> INPUT FOR THIS TASK
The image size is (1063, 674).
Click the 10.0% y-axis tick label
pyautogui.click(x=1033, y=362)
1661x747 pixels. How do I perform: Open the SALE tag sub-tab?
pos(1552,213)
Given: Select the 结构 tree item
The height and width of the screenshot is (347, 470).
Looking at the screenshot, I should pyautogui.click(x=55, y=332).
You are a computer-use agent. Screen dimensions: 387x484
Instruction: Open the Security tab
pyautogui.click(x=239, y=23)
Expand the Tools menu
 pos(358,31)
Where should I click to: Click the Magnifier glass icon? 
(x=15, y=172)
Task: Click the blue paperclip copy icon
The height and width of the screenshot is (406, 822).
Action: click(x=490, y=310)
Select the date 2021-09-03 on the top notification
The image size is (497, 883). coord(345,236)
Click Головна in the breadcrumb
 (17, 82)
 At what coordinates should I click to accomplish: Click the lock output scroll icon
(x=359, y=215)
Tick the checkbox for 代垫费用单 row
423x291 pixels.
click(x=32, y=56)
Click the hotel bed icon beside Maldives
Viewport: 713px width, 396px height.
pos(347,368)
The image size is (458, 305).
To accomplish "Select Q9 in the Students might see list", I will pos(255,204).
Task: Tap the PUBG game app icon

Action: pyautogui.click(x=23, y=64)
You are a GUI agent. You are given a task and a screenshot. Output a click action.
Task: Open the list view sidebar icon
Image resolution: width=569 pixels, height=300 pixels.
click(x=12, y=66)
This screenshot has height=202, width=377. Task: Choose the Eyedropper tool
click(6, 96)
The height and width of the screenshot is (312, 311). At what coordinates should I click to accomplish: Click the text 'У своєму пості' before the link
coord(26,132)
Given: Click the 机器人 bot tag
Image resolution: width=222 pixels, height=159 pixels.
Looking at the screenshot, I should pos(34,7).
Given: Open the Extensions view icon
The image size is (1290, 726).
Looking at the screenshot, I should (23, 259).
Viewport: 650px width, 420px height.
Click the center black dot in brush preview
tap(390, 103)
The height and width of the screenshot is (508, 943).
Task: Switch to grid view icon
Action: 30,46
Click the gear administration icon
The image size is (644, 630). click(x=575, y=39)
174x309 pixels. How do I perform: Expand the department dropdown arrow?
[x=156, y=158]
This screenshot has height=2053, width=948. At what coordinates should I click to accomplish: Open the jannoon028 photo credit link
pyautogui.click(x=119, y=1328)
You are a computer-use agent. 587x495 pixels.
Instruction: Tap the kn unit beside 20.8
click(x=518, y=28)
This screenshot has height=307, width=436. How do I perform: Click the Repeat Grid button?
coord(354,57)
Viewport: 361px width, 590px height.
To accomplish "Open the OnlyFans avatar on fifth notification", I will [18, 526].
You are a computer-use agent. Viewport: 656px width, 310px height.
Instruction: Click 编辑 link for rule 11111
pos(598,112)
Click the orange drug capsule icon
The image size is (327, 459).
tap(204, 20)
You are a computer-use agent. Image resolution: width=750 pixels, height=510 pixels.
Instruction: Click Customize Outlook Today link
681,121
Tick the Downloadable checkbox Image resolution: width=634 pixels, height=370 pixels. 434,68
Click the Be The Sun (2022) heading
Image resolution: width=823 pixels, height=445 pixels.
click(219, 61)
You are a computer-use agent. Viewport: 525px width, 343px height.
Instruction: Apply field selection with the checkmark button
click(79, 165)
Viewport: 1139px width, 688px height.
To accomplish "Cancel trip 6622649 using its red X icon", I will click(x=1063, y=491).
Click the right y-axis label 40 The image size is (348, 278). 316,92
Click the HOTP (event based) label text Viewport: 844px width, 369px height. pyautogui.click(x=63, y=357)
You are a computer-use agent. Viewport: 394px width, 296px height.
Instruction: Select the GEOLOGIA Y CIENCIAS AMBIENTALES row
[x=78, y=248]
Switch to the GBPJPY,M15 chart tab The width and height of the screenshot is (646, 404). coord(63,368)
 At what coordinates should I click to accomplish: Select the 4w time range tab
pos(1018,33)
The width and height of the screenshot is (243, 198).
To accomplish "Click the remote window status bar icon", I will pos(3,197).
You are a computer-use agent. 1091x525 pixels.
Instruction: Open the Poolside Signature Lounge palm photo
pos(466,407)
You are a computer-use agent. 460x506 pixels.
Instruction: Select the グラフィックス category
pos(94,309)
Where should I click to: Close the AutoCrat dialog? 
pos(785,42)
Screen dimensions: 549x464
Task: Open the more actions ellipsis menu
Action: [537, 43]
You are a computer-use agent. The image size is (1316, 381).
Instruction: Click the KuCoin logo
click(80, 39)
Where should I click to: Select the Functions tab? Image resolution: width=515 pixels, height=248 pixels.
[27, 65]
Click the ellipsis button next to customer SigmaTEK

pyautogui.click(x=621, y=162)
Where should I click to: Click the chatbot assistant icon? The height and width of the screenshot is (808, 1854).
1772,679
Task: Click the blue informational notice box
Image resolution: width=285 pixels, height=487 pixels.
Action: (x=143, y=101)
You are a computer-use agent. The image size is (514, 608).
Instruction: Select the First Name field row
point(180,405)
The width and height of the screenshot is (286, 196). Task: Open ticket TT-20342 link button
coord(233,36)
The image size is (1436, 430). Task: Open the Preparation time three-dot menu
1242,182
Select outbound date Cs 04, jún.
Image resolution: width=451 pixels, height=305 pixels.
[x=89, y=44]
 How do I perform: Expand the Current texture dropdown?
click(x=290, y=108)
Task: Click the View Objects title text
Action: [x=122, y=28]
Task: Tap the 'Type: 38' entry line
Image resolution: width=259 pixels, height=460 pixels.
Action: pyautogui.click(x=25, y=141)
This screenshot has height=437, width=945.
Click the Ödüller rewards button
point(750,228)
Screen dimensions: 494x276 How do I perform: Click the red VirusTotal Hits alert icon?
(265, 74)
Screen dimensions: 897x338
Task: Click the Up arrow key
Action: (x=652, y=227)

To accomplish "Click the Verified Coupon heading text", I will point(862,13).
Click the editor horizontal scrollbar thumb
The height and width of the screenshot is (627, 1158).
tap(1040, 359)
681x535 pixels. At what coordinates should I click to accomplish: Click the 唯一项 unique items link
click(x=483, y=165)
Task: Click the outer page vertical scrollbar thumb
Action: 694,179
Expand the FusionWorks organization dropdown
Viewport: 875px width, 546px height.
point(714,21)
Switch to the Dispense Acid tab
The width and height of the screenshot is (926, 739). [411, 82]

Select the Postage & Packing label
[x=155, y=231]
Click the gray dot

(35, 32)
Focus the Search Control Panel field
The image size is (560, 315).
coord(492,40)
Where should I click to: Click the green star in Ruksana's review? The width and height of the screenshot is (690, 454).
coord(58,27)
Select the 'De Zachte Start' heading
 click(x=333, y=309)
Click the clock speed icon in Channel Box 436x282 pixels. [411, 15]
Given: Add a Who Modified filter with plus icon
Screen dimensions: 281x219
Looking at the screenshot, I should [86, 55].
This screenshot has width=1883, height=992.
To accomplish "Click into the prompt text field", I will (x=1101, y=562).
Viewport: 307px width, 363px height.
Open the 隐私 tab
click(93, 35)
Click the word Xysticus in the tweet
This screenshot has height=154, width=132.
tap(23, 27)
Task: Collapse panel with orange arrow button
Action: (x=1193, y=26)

> TASK PROMPT
What is needed is an exact restatement of every record above.

> REPLY TO THE EXERCISE
The image size is (1063, 674).
Click the 10.0% y-axis tick label
pyautogui.click(x=1033, y=362)
1661x747 pixels. How do I perform: Open the SALE tag sub-tab?
pos(1552,213)
Given: Select the 结构 tree item
The height and width of the screenshot is (347, 470).
Looking at the screenshot, I should pyautogui.click(x=55, y=332).
You are a computer-use agent. Screen dimensions: 387x484
Instruction: Open the Security tab
pyautogui.click(x=239, y=23)
Expand the Tools menu
 pos(358,31)
Where should I click to: Click the Magnifier glass icon? 
(x=15, y=172)
Task: Click the blue paperclip copy icon
The height and width of the screenshot is (406, 822).
Action: click(x=490, y=310)
Select the date 2021-09-03 on the top notification
The image size is (497, 883). coord(345,236)
Click Головна in the breadcrumb
 (17, 82)
 At what coordinates should I click to accomplish: Click the lock output scroll icon
(x=359, y=215)
Tick the checkbox for 代垫费用单 row
423x291 pixels.
click(x=32, y=56)
Click the hotel bed icon beside Maldives
Viewport: 713px width, 396px height.
pos(347,368)
The image size is (458, 305).
To accomplish "Select Q9 in the Students might see list", I will pos(255,204).
Task: Tap the PUBG game app icon

Action: pyautogui.click(x=23, y=64)
You are a GUI agent. You are given a task and a screenshot. Output a click action.
Task: Open the list view sidebar icon
Image resolution: width=569 pixels, height=300 pixels.
click(x=12, y=66)
This screenshot has height=202, width=377. Task: Choose the Eyedropper tool
click(6, 96)
The height and width of the screenshot is (312, 311). At what coordinates should I click to accomplish: Click the text 'У своєму пості' before the link
coord(26,132)
Given: Click the 机器人 bot tag
Image resolution: width=222 pixels, height=159 pixels.
Looking at the screenshot, I should pos(34,7).
Given: Open the Extensions view icon
The image size is (1290, 726).
Looking at the screenshot, I should (23, 259).
Viewport: 650px width, 420px height.
Click the center black dot in brush preview
tap(390, 103)
The height and width of the screenshot is (508, 943).
Task: Switch to grid view icon
Action: 30,46
Click the gear administration icon
The image size is (644, 630). click(x=575, y=39)
174x309 pixels. How do I perform: Expand the department dropdown arrow?
[x=156, y=158]
This screenshot has height=2053, width=948. At what coordinates should I click to accomplish: Open the jannoon028 photo credit link
pyautogui.click(x=119, y=1328)
You are a computer-use agent. 587x495 pixels.
Instruction: Tap the kn unit beside 20.8
click(x=518, y=28)
This screenshot has height=307, width=436. How do I perform: Click the Repeat Grid button?
coord(354,57)
Viewport: 361px width, 590px height.
To accomplish "Open the OnlyFans avatar on fifth notification", I will [18, 526].
You are a computer-use agent. Viewport: 656px width, 310px height.
Instruction: Click 编辑 link for rule 11111
pos(598,112)
Click the orange drug capsule icon
The image size is (327, 459).
tap(204, 20)
You are a computer-use agent. Image resolution: width=750 pixels, height=510 pixels.
Instruction: Click Customize Outlook Today link
681,121
Tick the Downloadable checkbox Image resolution: width=634 pixels, height=370 pixels. 434,68
Click the Be The Sun (2022) heading
Image resolution: width=823 pixels, height=445 pixels.
click(219, 61)
You are a computer-use agent. Viewport: 525px width, 343px height.
Instruction: Apply field selection with the checkmark button
click(79, 165)
Viewport: 1139px width, 688px height.
To accomplish "Cancel trip 6622649 using its red X icon", I will click(x=1063, y=491).
Click the right y-axis label 40 The image size is (348, 278). 316,92
Click the HOTP (event based) label text Viewport: 844px width, 369px height. pyautogui.click(x=63, y=357)
You are a computer-use agent. Viewport: 394px width, 296px height.
Instruction: Select the GEOLOGIA Y CIENCIAS AMBIENTALES row
[x=78, y=248]
Switch to the GBPJPY,M15 chart tab The width and height of the screenshot is (646, 404). coord(63,368)
 At what coordinates should I click to accomplish: Select the 4w time range tab
pos(1018,33)
The width and height of the screenshot is (243, 198).
To accomplish "Click the remote window status bar icon", I will pos(3,197).
You are a computer-use agent. 1091x525 pixels.
Instruction: Open the Poolside Signature Lounge palm photo
pos(466,407)
You are a computer-use agent. 460x506 pixels.
Instruction: Select the グラフィックス category
pos(94,309)
Where should I click to: Close the AutoCrat dialog? 
pos(785,42)
Screen dimensions: 549x464
Task: Open the more actions ellipsis menu
Action: [537, 43]
You are a computer-use agent. The image size is (1316, 381).
Instruction: Click the KuCoin logo
click(80, 39)
Where should I click to: Select the Functions tab? Image resolution: width=515 pixels, height=248 pixels.
[27, 65]
Click the ellipsis button next to customer SigmaTEK

pyautogui.click(x=621, y=162)
Where should I click to: Click the chatbot assistant icon? The height and width of the screenshot is (808, 1854).
1772,679
Task: Click the blue informational notice box
Image resolution: width=285 pixels, height=487 pixels.
Action: (x=143, y=101)
You are a computer-use agent. The image size is (514, 608).
Instruction: Select the First Name field row
point(180,405)
The width and height of the screenshot is (286, 196). Task: Open ticket TT-20342 link button
coord(233,36)
The image size is (1436, 430). Task: Open the Preparation time three-dot menu
1242,182
Select outbound date Cs 04, jún.
Image resolution: width=451 pixels, height=305 pixels.
[x=89, y=44]
 How do I perform: Expand the Current texture dropdown?
click(x=290, y=108)
Task: Click the View Objects title text
Action: [x=122, y=28]
Task: Tap the 'Type: 38' entry line
Image resolution: width=259 pixels, height=460 pixels.
Action: pyautogui.click(x=25, y=141)
This screenshot has height=437, width=945.
Click the Ödüller rewards button
point(750,228)
Screen dimensions: 494x276 How do I perform: Click the red VirusTotal Hits alert icon?
(265, 74)
Screen dimensions: 897x338
Task: Click the Up arrow key
Action: (x=652, y=227)

To accomplish "Click the Verified Coupon heading text", I will point(862,13).
Click the editor horizontal scrollbar thumb
The height and width of the screenshot is (627, 1158).
tap(1040, 359)
681x535 pixels. At what coordinates should I click to accomplish: Click the 唯一项 unique items link
click(x=483, y=165)
Task: Click the outer page vertical scrollbar thumb
Action: 694,179
Expand the FusionWorks organization dropdown
Viewport: 875px width, 546px height.
point(714,21)
Switch to the Dispense Acid tab
The width and height of the screenshot is (926, 739). [411, 82]

Select the Postage & Packing label
[x=155, y=231]
Click the gray dot

(35, 32)
Focus the Search Control Panel field
The image size is (560, 315).
coord(492,40)
Where should I click to: Click the green star in Ruksana's review? The width and height of the screenshot is (690, 454).
coord(58,27)
Select the 'De Zachte Start' heading
 click(x=333, y=309)
Click the clock speed icon in Channel Box 436x282 pixels. [411, 15]
Given: Add a Who Modified filter with plus icon
Screen dimensions: 281x219
Looking at the screenshot, I should [86, 55].
This screenshot has width=1883, height=992.
To accomplish "Click into the prompt text field", I will (x=1101, y=562).
Viewport: 307px width, 363px height.
Open the 隐私 tab
click(93, 35)
Click the word Xysticus in the tweet
This screenshot has height=154, width=132.
tap(23, 27)
Task: Collapse panel with orange arrow button
Action: (x=1193, y=26)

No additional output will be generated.